Une étude scientifique menée en 2002 viendra étayer cette tradition notant des effets tels que des picotements à l’extrémité des membres, un état de lucidité, de conscience et une perception du temps altérés.

 

Nous remarquons donc le premier paradoxe de l’œillet à savoir qu’il est à la fois « sombre » et « lucide », qu’il est « l’herbe à nuages » utilisée pour rêver l’au-delà et celle offerte aux dieux soleil fussent-ils Aztèques…ou Grecs. En effet, il n’était pas rare d’en voir déposée sur les autels d’Apollon, l’œillet étant à l’époque la fleur de Caltha, nymphe éprise du Dieu Soleil et c’est bien ce lien au soleil qu’il nous faut creuser afin de comprendre en quoi l’œillet est devenu symbole universel d’immortalité.

 

Car l’œillet est héliotrope : il s’ouvre aux premières lueurs du jour et se referme avant le soir suivant toujours le cours du soleil. Cette particularité, chantée par de nombreux poètes anglais dont Shakespeare, fut très tôt remarquée et associée aux chaudes et vibrantes nuances d’ocre, d’orange et d’or de la fleur, elle suffira à faire de la tagetes l’offrande parfaite pour les dieux solaires.

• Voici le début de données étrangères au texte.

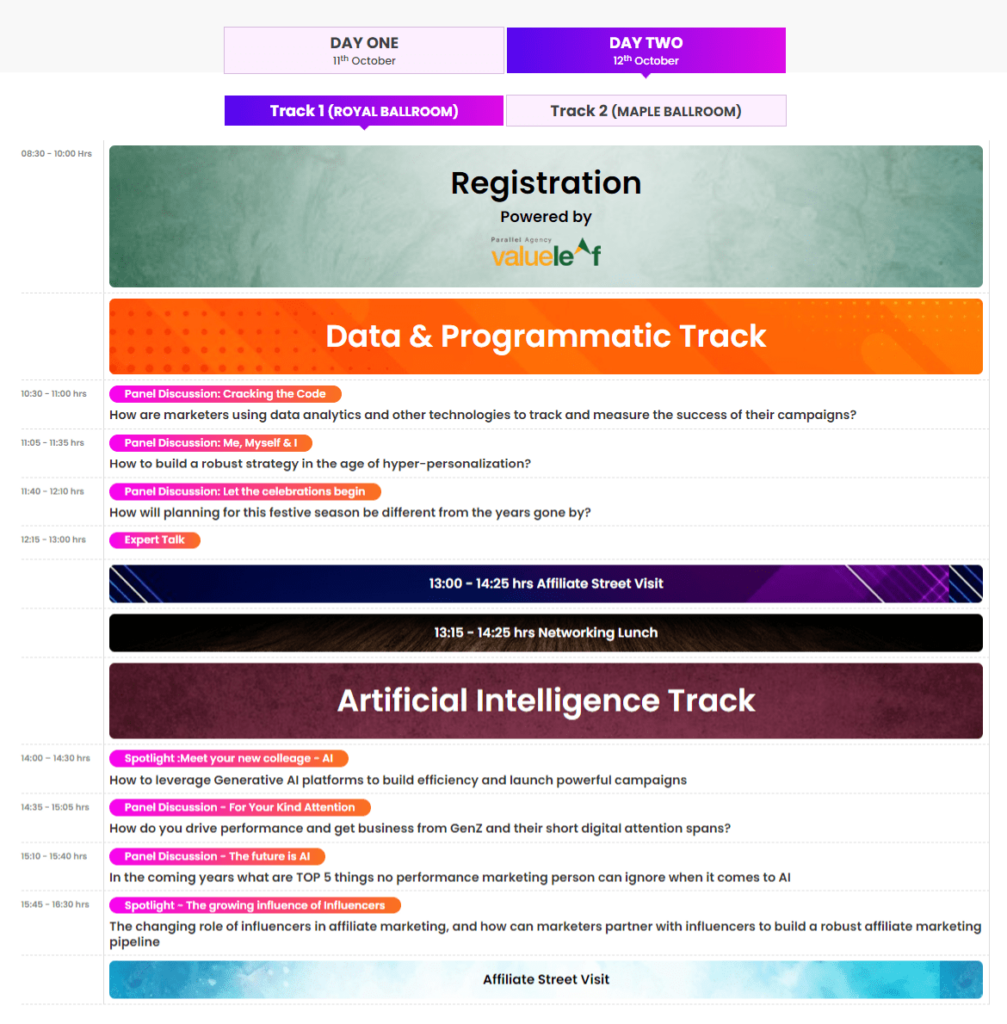Open Track 1 Royal Ballroom tab
The image size is (1007, 1024).
364,111
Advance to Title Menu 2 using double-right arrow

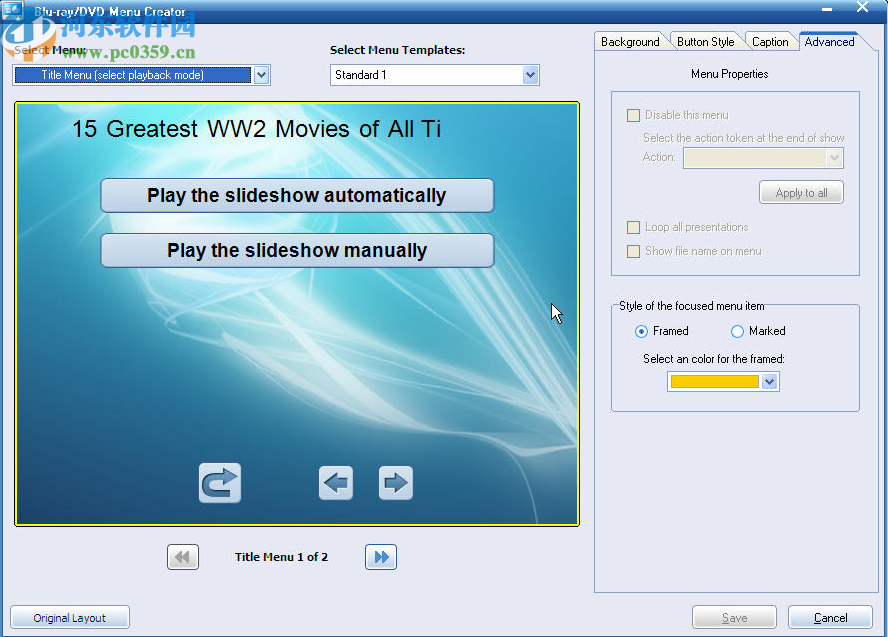381,557
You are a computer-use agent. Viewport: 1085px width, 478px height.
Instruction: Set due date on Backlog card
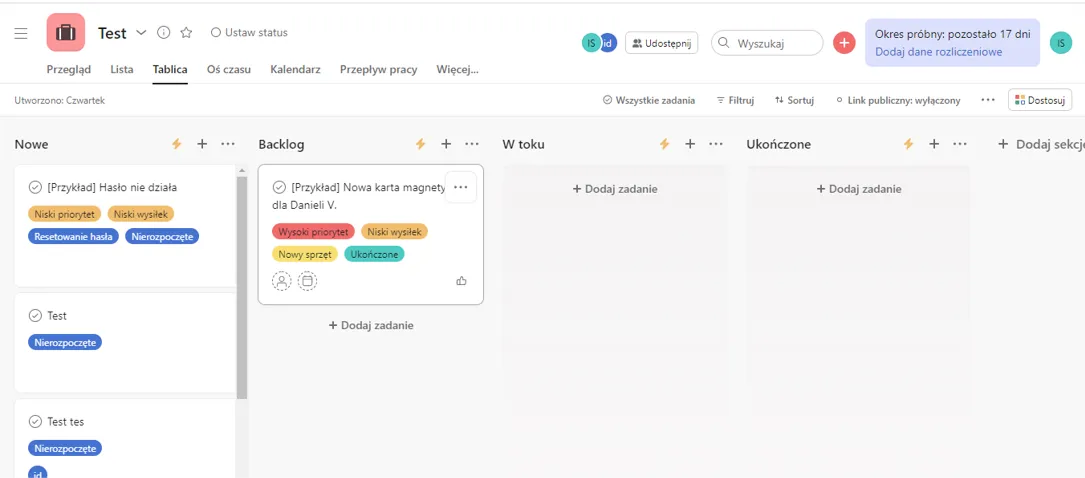coord(308,282)
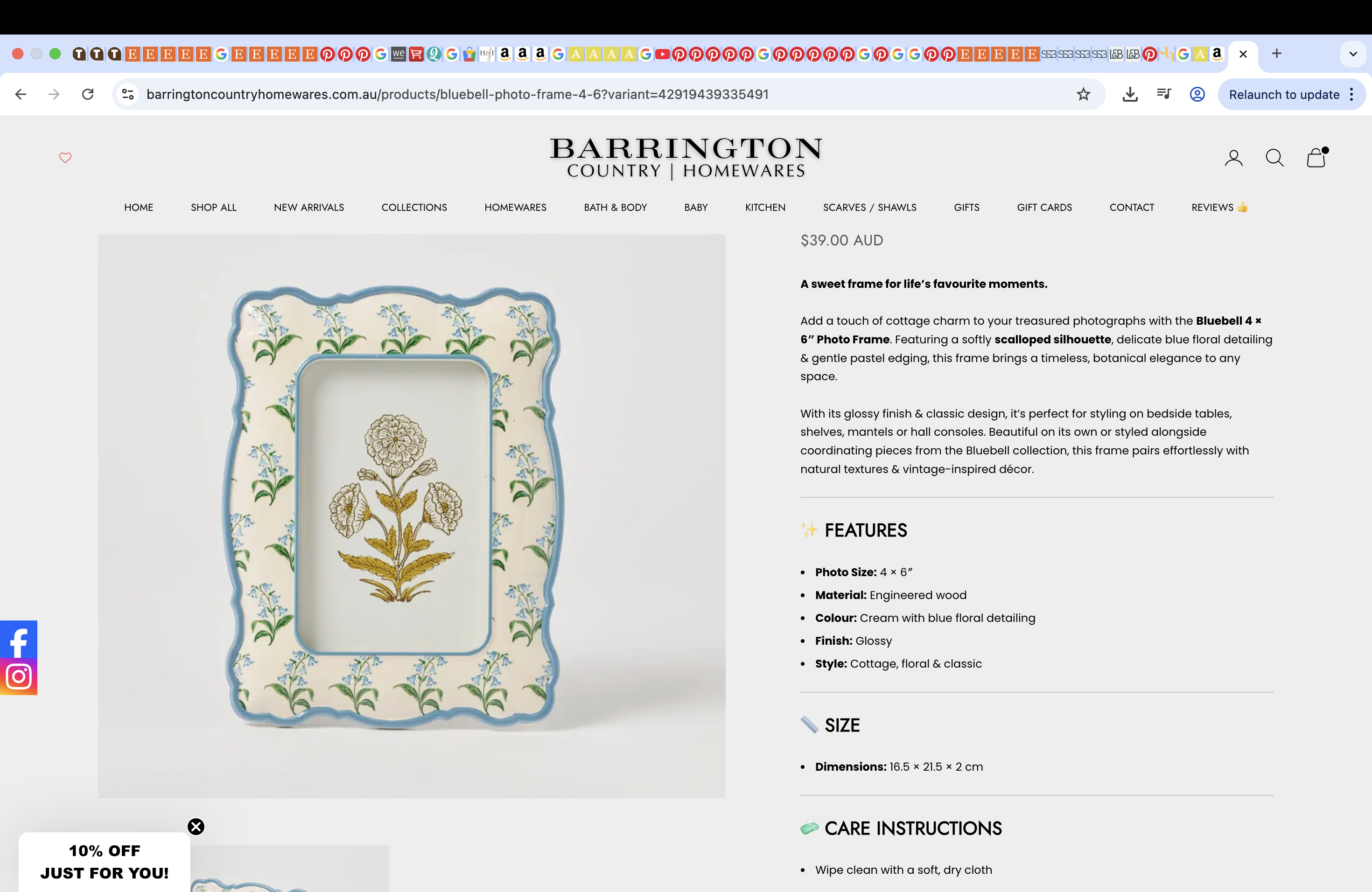
Task: Bookmark this page with the star icon
Action: (1083, 94)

De Caltha aussi tient-elle peut-être son deuxième nom, calendula ou « petite horloge » en latin en référence à sa floraison qui a lieu à pour les calendes, c’est à dire le premier jour du mois.

 

Mais alors d’où nous vient notre œillet d’Inde ? Est-il grec, est-il étrusque, est-il aztèque ? Beaucoup diront que le qualificatif « d’Inde » se réfère aux Indes telles qu’on les concevait du temps de Christophe Colomb…c’est-à-dire de l’Amérique Centrale mais comment les Grecs puis les Étrusques et les Romains auraient-ils eu vent de ses propriétés onirogènes ? Peut-être nous faut-il pour cela regarder du côté de l’Inde, la vraie.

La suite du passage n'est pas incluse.